I have not come across references in the Chinese Medical classics as to what gratitude does to the qi, but in the laboratory of my body, it provides a kind of gentle buoyancy and softening. I have used it to shift out of many less desirable mental/ emotional states. Of course, the so-called “negative emotions”  are part of life, and they are to be fully felt, digested, and integrated. But when any mental or emotional state becomes habitual or excessive, or when it limits our ability to experience anything else, it’s time for an intervention. And gratitude is great one.

  • Gratitude turns scarcity into wealth, whether the scarce resource is time, money, or energy. I remember my father in horrible physical condition after a particularly brutal week of chemo and radiation, tuning into the feeling of the sun on his face and saying “I’m a happy man.” It has turned me from completely broke to among the wealthiest people on the planet without altering my bank account one penny.
  • Gratitude can stuff a sock into the mouth of the shrill inner “to-do” list reciter.  When I tune into what I’m grateful for in my life, I realize that not accomplishing all the stuff on the list usually does not jeopardize any of it. When there is a potential consequence, that becomes the priority, and the rest can be let go.  Clarifying.
  • Gratitude can silence the inner critic.  Is it possible to be critical and grateful at the same time?  I don’t think so.
  • Gratitude makes loss bearable. In coping with loss of loved ones from my life due to deaths or break-ups, I have found that gratitude doesn’t wipe out grief or loss, but coexists with it, walking with it arm-in-arm in a way that allows moving forward.  Celebrating the life of the loved one who has died or the relationship that has ended helps the sadness to recede.
  • Gratitude ends worry. Worry is too much thinking about things that may or may not happen in the future or things beyond our control.  Gratitude reflects the present moment, which is the only moment that counts, or even exists. If I can find something  happening right here, right now that I can truly appreciate, that trumps any hypothetical future that may or may not ever transpire.

I love gratitude and have a few practices that I employ daily.  Before I eat a meal, I take a short moment to tune into gratitude for the plants, sunshine, earth, water, farmers, and cooks that went into creating the food, as well as the people with whom I might be sharing it. I try to thank each patient and student for coming in to see me, thus allowing me to do work I love, and to learn and to grow.  When I stretch out after a workout, I send mental thank-yous to the parts of my body that I am feeling:  the muscles, bones,  my heart pumping my blood, my lungs giving me oxygen.  I do these things because living in gratitude feels great, and that’s how I want to feel.
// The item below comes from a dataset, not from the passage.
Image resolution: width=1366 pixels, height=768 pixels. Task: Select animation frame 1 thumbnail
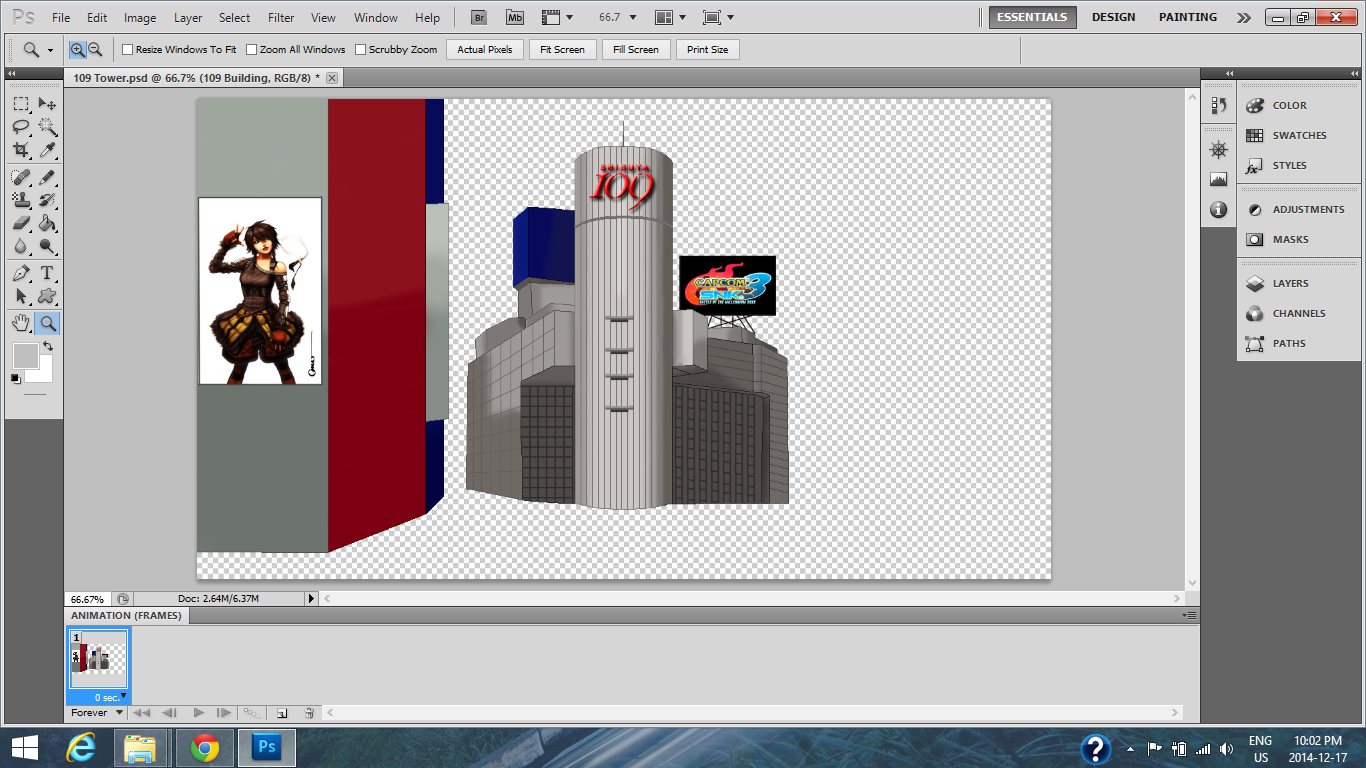point(98,659)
A Note on the Misuse of Gratitude:  I sometimes hear from patients  “I should just be grateful, because so-and-so has it worse than me” or because “people are starving in other parts of the world.”  These people are often extremely burned-out caregivers, castigating themselves for not being able to feel gratitude, but more significantly, for having any needs at all when they perceive that someone they love has it worse.  Note the use of the word “should” and the implied “I should just shut up.” This person is denying her own needs. What is called for here is acknowledgment  and honoring of the unmet needs, followed by self-compassion. (and perhaps strategizing as to how those needs could be met). Then gratitude can follow.

How does gratitude feel in your body? What does it do for you? I’d appreciate your thoughts.

 

*A photo I took at Cafe Gratitude in Berkeley, CA. That day, I was grateful for being with my sisters, and for  delicious raw vegan strawberry cheesecake.